When I was researching the intelligences of cities (which became my first book, Integral City: Evolutionary Intelligences for the Human Hive), I considered the city as a living system. As such the 4-quadrant Integral Frame became a core model for capturing the individual and collective, each in their interior and exterior capacities. (This is represented in Map 1.)

Integral City Map 1

As my research and work has evolved, each of these quadrants has become progressively “unpacked” so they are easier to understand from a living system perspective. In this article I want to explore the lower right quadrant, where organizational systems and structures are located.

I first explored the holarchy of organizational forms through the lenses of complexity that Spiral Dynamics integral offered – and produced the suite of organizational forms that are represented in Map 4.

Integral City Map 4

However, implicit in Map 4’s 8 types of organizations is an underlying set of relationships that all living systems share – from the cell to the city/nation-state. The elements of this relationship are simply these: energy, matter, and information.

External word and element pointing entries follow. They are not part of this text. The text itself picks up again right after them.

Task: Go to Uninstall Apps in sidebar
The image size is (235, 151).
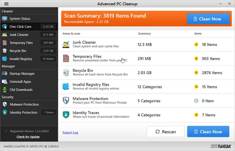Action: pyautogui.click(x=20, y=82)
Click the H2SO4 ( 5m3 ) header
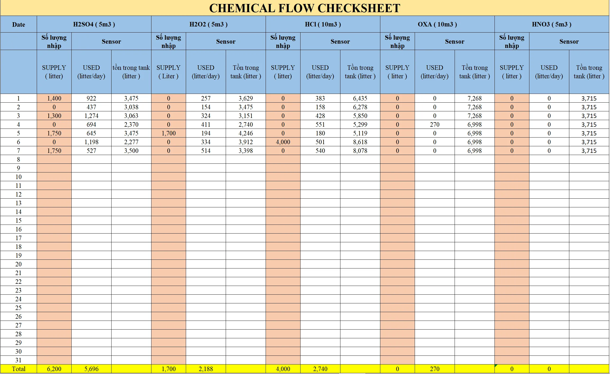The image size is (610, 374). tap(94, 24)
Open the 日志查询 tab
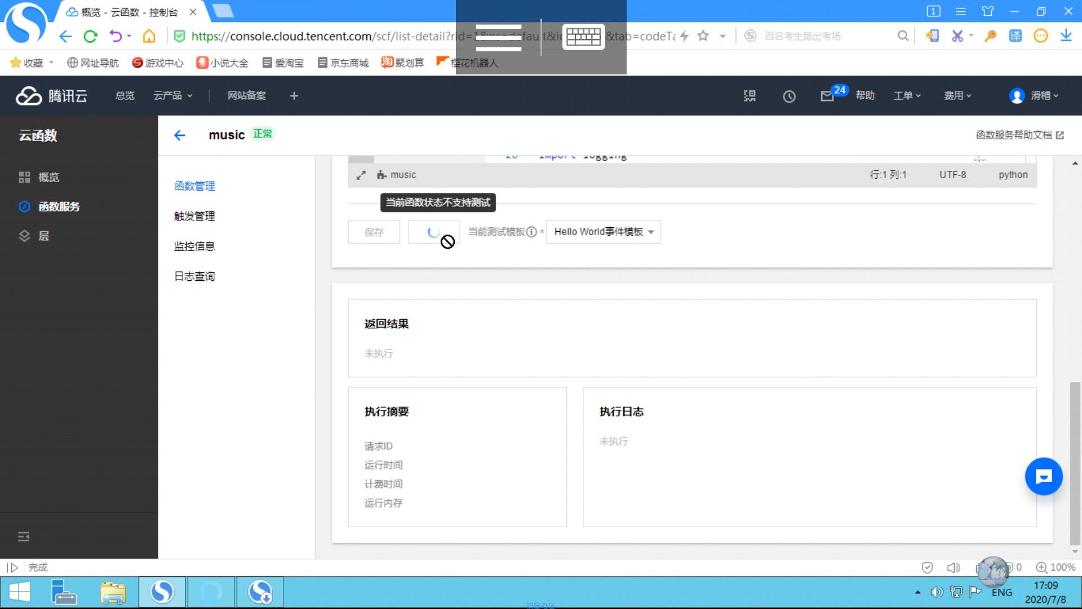Screen dimensions: 1082x609 pyautogui.click(x=194, y=276)
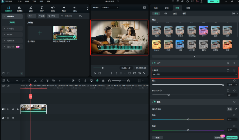The image size is (239, 140).
Task: Click the filter icon beside the media search box
Action: pyautogui.click(x=80, y=16)
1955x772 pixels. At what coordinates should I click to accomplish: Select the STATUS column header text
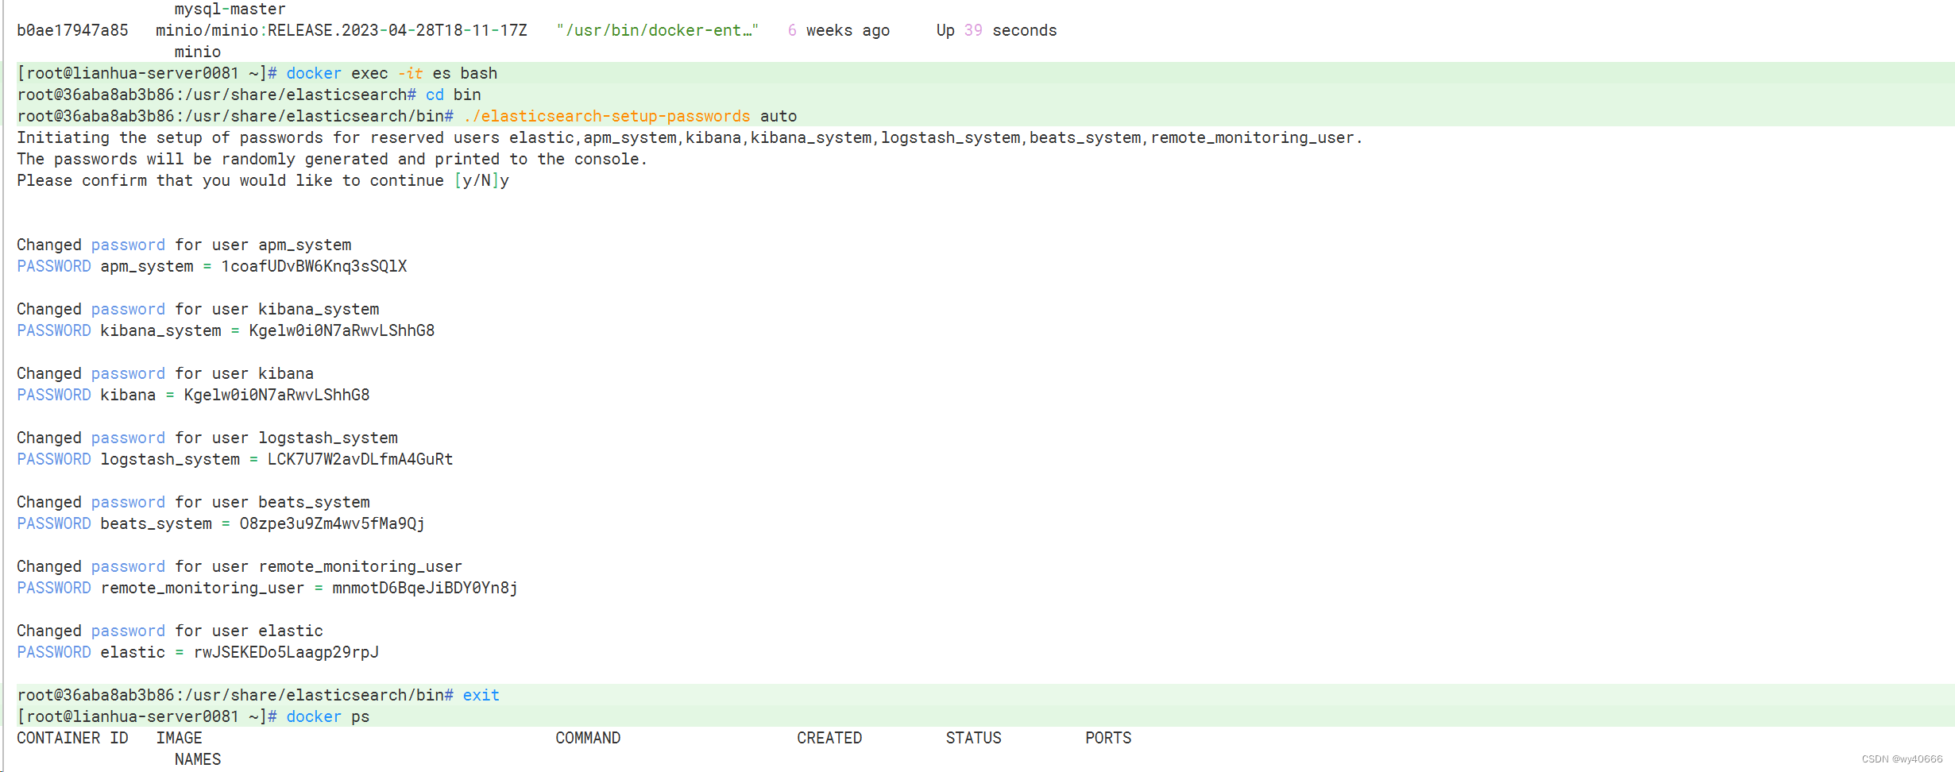[x=972, y=737]
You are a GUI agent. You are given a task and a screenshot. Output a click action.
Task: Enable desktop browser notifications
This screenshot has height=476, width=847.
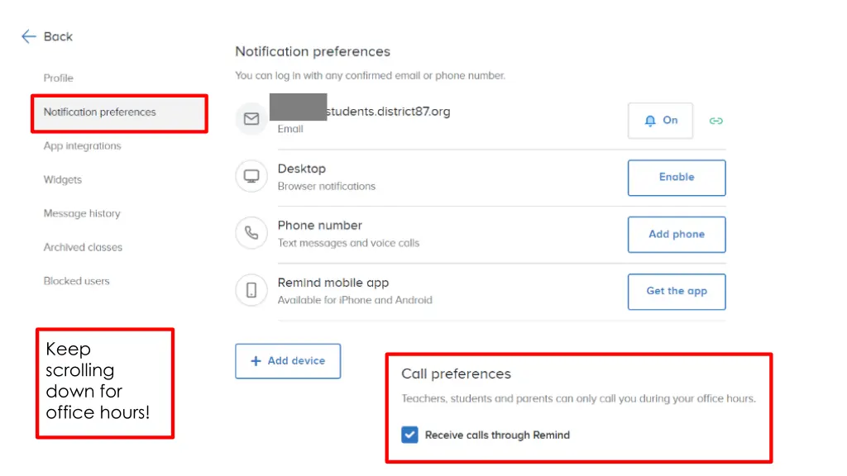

It turns out that in all living systems (across all scales from cell to city), these elements have evolved into 3 groups of 19 sub-systems that cooperate to ensure the living system can survive, connect with its environment, and regenerate. The 3 groups that enable this cooperation can be called:

  1. Energy/Matter/Information
  2. Energy/Matter
  3. Information

Thus, the organizations within the living system of the city are as critical to its survival as the functioning of our organs are to our bodies . However, most cities fail to consider that the organizations that contribute to their stability and structure (and economy and tax base) actually have a relationship amongst themselves that is fundamental to the city’s very existence.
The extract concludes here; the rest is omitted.